> _Passage to read_:
********************
Blacks subjugated Khoesan
Keith Gottschalk (Letters, June 15) is quite right, in his rejoinder to a previous writer, to remind readers that there is overwhelming evidence pointing to the extermination (bordering on genocide) of the San and Khoe that was conducted by the Dutch East India Company (VOC) and Boer troops, and concomitantly that Nguni speakers in the main assimilated many of these groups into their various societies without discrimination.
But the issue is not so clear-cut when it comes to broadly dismissing the argument that the displacement of the Khoesan and their general demise cannot in any way be attributed to black African agency.
Though relations in frontier zones were generally open to negotiation, as more and more Nguni agropastoralists occupied these frontiers, they drove natural animals into more remote regions, thereby forcing hunter-gatherer groups to move away from previously occupied regions to less favourable margins such as the southern Kalahari and the lower Drakensberg.
Furthermore, there is a significant body of literature (comprising many African scholars) illustrating that the Khoesan were incorporated into Nguni and Sotho-Tswana societies, not as equals but as clients with a defined lower status. This was especially the case in the southern Kalahari regions where Tswana chiefdoms such as the BaKwena and BaNgwaketse, through the emergence of forms of what can be called serfdom (clientship and botlanka) pauperised the San or BaKgalagadi and in most cases reduced them to perpetual bondage and servitude, much in the way that women were permanently subordinated by legal circumscriptions that denied them rights of inheritance and so on.
********************
> _Set exercise 1_: Rewrite the listing lines starting at the one containing "Where should I click to: Expand" and ending at the end of the listing, swapping "section" for "panel" and leaving everything else as it is.
The listing is unrelated to the letter.
********************
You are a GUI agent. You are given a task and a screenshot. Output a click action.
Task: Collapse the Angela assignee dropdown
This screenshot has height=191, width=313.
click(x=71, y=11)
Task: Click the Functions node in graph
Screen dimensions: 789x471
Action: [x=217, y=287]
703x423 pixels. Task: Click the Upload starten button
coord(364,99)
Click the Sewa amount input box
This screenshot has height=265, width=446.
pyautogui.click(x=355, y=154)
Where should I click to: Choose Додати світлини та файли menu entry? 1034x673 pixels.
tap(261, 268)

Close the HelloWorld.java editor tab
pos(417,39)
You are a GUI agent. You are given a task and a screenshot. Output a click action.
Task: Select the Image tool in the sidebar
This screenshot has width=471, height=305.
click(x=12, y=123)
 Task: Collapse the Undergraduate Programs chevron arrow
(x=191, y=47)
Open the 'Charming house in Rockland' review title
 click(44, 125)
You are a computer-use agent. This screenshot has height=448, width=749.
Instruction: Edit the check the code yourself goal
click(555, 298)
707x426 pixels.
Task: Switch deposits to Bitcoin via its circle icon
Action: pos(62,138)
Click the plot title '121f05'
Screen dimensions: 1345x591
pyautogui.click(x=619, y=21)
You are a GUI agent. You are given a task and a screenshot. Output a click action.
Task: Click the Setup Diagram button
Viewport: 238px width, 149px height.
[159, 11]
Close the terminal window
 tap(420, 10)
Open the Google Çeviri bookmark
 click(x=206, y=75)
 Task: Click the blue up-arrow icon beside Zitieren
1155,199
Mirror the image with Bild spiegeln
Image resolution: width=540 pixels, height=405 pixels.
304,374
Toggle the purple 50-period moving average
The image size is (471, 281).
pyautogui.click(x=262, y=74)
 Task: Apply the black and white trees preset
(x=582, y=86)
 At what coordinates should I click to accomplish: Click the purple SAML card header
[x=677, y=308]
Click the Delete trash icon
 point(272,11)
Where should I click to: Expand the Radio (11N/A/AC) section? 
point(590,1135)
********************
> _Set exercise 2_: Which two Tswana chiefdoms does the letter about the Khoesan name?

> _Solution 1_:
Where should I click to: Expand the Radio (11N/A/AC) panel? 
point(590,1135)

> _Solution 2_: The BaKwena and the BaNgwaketse.